*** Texto citado

Los bosques de caza de la Corona provenientes de Castilla eran, desde tiempos del absolutista Carlos III, administrados por la Junta Real de Obras y Bosques. Eran Aranjuez, El Pardo, El Escorial y Valsaín, todos con derechos que hundían sus raíces en la llamada Reconquista (de época posterior es el derecho sobre el de Riofrío, comprado por Fernando VI en 1751, y que aún pertenece a Patrimonio Nacional).

 

La Junta tenía al frente a los Alcaldes de Obras y Bosques, que imponían a los cazadores furtivos multas, penas de azotes, cumplir campañas de guerra, trabajar en las minas de azogue de Almadén o penas de galera. Así, por ejemplo, el vecino de Majadahonda Melitón Gracián fue penado en tiempos de Carlos III a 14 años de galeras por robar 14 bellotas en el Monte de El Pardo.

Vistas las restricciones y los métodos para velar por su cumplimiento, no es de extrañar que los cazaderos reales fueran impopulares entre el pueblo y odiados por las élites liberales, ascendentes durante el XIX, para quienes el patrimonio real formaba parte de los bienes en manos muertas.

******

• Reto A: Según el texto sobre los bosques de caza de la Corona, ¿qué rey compró el bosque de Riofrío y en qué año?
• Reto B: Reproduce las filas comprendidas entre la que contiene "How do I perform: Click the 导出" y el final de las filas, ambos extremos incluidos, intercambiando "dropdown" por "menu" y sin modificar nada más.
El texto citado y las filas son materiales independientes entre sí.

*** Filas almacenadas

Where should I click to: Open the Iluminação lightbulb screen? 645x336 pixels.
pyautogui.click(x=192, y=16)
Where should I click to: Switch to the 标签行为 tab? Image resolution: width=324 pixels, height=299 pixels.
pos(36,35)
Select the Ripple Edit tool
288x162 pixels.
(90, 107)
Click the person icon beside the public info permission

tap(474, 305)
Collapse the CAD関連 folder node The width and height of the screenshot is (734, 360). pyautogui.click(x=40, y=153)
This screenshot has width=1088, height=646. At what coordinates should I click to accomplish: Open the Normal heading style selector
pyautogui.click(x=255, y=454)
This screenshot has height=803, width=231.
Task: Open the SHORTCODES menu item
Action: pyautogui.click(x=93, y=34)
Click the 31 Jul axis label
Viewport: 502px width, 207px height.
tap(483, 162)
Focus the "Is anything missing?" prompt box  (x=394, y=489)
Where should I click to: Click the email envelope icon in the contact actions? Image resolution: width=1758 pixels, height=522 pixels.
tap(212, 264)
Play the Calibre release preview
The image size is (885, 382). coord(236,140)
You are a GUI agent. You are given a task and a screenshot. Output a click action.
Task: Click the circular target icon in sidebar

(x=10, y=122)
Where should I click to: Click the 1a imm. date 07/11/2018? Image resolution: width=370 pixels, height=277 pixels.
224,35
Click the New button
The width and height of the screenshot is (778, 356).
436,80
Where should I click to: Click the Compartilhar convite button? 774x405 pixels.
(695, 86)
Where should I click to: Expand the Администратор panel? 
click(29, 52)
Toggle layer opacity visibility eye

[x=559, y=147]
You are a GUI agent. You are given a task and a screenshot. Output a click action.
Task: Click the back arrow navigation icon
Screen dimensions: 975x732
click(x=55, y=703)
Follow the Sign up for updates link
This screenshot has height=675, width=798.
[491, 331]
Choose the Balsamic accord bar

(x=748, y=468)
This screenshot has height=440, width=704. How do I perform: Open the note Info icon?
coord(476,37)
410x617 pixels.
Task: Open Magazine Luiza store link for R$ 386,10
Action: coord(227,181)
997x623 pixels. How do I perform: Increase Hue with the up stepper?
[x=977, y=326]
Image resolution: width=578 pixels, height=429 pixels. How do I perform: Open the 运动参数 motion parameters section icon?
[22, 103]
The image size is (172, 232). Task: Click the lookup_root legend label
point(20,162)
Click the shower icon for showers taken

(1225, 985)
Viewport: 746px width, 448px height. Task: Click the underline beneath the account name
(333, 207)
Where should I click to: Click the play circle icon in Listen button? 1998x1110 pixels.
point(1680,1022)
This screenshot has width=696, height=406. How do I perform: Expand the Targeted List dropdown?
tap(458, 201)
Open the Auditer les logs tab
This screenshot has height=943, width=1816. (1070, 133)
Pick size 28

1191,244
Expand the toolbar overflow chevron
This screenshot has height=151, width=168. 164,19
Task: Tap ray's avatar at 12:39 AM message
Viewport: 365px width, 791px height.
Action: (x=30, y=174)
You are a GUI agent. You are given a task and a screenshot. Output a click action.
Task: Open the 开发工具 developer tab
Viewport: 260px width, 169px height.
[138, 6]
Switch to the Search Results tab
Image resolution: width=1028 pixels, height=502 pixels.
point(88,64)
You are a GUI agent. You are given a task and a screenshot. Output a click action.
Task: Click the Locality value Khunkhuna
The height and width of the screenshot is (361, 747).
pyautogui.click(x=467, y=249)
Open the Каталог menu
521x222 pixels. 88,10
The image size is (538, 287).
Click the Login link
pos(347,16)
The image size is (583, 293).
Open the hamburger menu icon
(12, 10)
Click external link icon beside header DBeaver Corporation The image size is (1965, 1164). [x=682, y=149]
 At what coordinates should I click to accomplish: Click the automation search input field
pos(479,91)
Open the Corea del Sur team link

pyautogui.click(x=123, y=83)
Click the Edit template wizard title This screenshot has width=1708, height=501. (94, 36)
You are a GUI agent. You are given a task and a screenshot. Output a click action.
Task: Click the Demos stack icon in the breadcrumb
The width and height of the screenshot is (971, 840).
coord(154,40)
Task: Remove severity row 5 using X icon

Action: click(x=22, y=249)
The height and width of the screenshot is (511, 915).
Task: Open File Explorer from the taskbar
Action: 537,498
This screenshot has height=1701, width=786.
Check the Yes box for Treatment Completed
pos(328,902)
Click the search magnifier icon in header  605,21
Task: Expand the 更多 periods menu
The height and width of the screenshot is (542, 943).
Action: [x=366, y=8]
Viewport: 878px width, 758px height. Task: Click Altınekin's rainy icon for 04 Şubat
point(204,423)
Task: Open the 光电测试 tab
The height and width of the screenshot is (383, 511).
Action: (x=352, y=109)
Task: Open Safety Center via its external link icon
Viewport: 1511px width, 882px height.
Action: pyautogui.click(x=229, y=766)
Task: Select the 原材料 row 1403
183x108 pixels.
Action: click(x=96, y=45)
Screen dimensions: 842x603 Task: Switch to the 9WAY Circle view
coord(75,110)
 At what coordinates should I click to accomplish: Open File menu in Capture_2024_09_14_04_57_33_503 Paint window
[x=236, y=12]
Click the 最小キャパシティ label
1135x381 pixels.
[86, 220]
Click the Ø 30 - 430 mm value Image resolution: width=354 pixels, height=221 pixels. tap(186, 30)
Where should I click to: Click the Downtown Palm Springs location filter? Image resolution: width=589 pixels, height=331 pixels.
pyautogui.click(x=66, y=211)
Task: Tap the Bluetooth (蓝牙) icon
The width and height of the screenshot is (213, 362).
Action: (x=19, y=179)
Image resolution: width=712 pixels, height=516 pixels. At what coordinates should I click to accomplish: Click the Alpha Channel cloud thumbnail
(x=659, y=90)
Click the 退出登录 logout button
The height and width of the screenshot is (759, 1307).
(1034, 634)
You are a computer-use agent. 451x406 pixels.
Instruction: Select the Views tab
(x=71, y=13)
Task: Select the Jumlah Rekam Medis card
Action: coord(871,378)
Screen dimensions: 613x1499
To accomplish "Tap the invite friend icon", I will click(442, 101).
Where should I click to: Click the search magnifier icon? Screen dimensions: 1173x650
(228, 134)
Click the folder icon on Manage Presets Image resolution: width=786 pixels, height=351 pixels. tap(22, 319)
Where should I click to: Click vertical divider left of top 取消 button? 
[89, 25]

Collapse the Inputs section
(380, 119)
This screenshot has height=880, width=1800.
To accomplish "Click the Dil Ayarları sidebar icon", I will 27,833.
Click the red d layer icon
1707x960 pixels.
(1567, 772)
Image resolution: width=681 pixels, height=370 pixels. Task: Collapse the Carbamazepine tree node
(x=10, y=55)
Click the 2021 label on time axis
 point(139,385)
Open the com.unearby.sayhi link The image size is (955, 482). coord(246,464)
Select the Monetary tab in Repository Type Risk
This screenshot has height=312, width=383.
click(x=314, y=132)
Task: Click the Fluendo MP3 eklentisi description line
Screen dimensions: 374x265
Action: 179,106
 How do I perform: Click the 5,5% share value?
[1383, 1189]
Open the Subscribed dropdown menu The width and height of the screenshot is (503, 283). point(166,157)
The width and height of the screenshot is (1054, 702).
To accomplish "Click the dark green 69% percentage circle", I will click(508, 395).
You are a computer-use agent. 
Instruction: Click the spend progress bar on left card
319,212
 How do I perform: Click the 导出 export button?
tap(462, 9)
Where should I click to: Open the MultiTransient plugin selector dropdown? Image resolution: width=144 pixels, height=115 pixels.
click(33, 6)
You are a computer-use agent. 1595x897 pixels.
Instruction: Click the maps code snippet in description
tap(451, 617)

******

• Resultado correcto A: Lo compró Fernando VI en 1751.

• Resultado correcto B:
 How do I perform: Click the 导出 export button?
tap(462, 9)
Where should I click to: Open the MultiTransient plugin selector menu? Image resolution: width=144 pixels, height=115 pixels.
click(33, 6)
You are a computer-use agent. 1595x897 pixels.
Instruction: Click the maps code snippet in description
tap(451, 617)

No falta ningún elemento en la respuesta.